Consider how much of the year your outerwear is visible. In most climates, a jacket or coat is the outermost layer for eight to ten months. It is the first thing people see when you arrive and the last thing they see when you leave. Yet most men spend more on suits they wear beneath overcoats than on the coats themselves.

Outerwear endures harsher conditions than any other garment. Rain, wind, friction from bag straps, and constant movement stress fabric and construction relentlessly. Cheap outerwear fails visibly: pilling on wool coats, peeling on faux-leather jackets, broken zippers on parkas. Quality construction withstands this abuse for years.
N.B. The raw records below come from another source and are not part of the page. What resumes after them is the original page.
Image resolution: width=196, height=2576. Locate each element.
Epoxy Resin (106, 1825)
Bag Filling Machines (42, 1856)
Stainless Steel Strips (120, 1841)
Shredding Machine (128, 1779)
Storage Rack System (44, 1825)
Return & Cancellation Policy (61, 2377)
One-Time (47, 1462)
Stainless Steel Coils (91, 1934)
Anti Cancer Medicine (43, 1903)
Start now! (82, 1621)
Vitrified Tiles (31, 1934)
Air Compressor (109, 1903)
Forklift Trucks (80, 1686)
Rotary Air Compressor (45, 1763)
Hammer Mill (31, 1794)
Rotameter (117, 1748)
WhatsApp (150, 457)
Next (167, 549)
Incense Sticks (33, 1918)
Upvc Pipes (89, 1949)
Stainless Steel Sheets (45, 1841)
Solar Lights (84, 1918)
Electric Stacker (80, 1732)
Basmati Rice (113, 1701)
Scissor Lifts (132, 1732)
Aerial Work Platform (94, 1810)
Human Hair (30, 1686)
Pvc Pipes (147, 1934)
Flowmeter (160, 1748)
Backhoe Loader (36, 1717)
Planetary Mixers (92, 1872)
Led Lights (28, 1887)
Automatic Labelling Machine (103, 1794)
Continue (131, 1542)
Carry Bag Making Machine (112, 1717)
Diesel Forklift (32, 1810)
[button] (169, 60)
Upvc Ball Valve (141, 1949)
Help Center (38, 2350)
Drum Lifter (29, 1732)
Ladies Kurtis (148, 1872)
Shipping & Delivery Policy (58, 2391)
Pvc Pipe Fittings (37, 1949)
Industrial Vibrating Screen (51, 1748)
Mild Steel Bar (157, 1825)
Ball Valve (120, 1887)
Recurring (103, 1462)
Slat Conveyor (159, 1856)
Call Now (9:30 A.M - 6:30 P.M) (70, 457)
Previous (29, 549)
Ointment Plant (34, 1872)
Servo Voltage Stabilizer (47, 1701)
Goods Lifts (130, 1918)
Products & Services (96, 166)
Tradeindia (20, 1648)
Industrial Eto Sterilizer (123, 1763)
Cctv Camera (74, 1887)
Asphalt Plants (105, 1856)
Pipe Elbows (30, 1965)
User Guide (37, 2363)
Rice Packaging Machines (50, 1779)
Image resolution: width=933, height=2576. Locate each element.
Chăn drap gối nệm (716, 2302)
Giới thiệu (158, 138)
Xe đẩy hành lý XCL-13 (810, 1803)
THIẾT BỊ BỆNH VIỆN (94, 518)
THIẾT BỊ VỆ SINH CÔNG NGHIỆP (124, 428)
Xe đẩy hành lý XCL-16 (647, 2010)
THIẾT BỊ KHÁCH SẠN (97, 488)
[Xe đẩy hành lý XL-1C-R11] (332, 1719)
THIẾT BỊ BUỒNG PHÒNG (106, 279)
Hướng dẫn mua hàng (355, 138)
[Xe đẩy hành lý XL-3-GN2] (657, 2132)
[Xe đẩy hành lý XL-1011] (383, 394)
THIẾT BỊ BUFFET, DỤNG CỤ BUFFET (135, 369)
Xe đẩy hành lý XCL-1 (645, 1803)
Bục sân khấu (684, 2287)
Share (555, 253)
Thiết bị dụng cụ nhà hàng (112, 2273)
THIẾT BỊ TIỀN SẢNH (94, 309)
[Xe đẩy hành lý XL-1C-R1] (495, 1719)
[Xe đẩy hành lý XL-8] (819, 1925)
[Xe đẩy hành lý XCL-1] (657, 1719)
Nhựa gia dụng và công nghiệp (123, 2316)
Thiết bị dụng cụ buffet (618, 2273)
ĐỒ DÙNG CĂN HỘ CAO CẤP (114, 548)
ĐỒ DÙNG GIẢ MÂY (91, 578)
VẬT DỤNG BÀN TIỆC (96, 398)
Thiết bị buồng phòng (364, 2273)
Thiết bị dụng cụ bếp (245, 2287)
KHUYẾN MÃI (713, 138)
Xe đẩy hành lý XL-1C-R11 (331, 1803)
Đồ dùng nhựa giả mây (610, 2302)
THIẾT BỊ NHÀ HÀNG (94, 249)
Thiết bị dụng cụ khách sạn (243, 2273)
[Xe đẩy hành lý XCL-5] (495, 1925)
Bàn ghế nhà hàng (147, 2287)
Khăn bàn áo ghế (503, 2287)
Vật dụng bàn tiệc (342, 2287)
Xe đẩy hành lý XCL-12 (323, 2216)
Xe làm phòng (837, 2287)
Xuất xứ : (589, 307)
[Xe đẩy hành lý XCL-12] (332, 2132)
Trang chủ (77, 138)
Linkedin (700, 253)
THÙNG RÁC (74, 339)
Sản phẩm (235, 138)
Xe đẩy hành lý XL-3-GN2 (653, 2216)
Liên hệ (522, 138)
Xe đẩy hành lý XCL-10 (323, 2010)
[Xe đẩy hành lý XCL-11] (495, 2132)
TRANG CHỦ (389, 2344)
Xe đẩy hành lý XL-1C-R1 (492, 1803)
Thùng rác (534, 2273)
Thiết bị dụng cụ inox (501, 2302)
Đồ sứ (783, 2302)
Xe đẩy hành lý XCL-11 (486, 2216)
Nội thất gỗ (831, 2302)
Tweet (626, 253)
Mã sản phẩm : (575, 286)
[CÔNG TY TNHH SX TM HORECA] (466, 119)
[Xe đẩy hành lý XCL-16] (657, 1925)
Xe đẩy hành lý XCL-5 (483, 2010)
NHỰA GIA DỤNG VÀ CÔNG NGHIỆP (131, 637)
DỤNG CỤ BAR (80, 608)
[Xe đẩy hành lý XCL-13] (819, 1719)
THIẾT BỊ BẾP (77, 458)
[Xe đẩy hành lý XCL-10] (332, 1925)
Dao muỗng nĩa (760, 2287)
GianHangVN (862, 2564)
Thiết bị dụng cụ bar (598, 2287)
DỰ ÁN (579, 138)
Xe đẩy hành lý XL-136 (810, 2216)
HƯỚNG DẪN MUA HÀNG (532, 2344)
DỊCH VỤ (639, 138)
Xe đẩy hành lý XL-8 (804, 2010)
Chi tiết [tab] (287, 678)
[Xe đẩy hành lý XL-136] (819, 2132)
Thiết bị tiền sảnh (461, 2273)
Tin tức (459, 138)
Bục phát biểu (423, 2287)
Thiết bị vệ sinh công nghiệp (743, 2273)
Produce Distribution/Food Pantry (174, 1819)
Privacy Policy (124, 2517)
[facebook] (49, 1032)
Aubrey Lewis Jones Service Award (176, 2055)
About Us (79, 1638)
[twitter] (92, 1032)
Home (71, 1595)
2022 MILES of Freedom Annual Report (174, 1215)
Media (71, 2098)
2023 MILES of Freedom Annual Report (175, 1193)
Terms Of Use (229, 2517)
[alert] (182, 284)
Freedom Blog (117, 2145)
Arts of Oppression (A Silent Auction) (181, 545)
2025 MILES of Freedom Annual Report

A single excellent coat outperforms three mediocre ones. A Ventile cotton raincoat from Private White V.C. repels water without synthetic membranes. A Loro Piana cashmere overcoat maintains its drape after a decade. A Barbour Beaufort waxed jacket, reproofed annually, has been keeping English countrymen dry since the 1980s.

Price per wear is the most honest metric for clothing value. A five-hundred-dollar coat worn one hundred and fifty days per year for ten years costs thirty-three cents per wear. A one-hundred-fifty-dollar coat that lasts two seasons costs fifty cents per wear and looks worse every day. The expensive coat is the bargain.

Allocate thirty to forty percent of your annual clothing budget to outerwear. This might mean buying one serious coat per year and rotating between two or three over the long term. The rest of your wardrobe can afford to be more modest because it is hidden beneath something exceptional for most of the year.

The market for quality outerwear is deep. Mackintosh for rubberized cotton raincoats. Aspesi for lightweight nylon field jackets. Ten C for garment-dyed technical parkas. Each specializes in a particular function and climate. Researching the right maker for your needs is time well spent, and https://www.mrporter.com curates outerwear from the best of these houses.

Buy your outerwear as if it is the only garment anyone will ever see you in. Because most of the time, it is.